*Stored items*
====

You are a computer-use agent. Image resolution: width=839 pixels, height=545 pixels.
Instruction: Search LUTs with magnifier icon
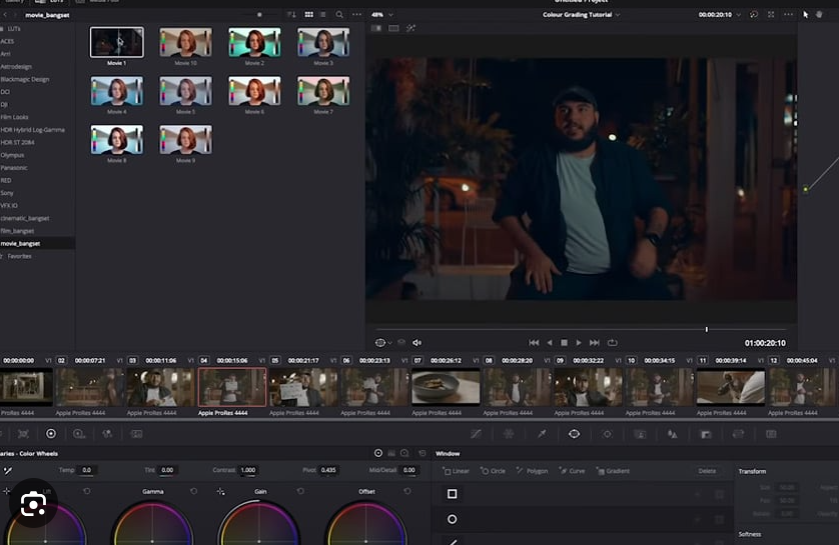coord(340,15)
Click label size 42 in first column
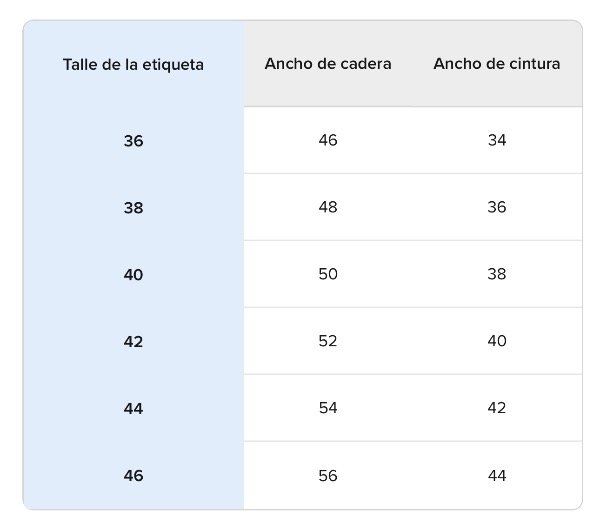This screenshot has width=600, height=529. tap(133, 342)
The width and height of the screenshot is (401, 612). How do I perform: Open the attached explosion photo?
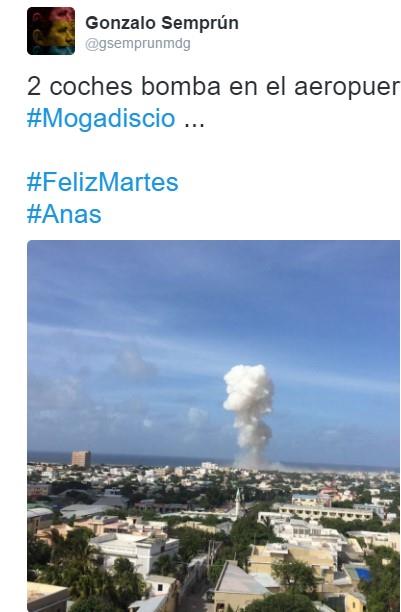click(214, 426)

====

*TASK BRIEF*
Repeat, exactly and in full, every entry in the data, but not the pictures.

*TASK SOLUTION*
You are a computer-use agent. Image resolution: width=839 pixels, height=545 pixels.
Instruction: Search LUTs with magnifier icon
coord(340,15)
Click label size 42 in first column
This screenshot has width=600, height=529. tap(133, 342)
The width and height of the screenshot is (401, 612). How do I perform: Open the attached explosion photo?
click(214, 426)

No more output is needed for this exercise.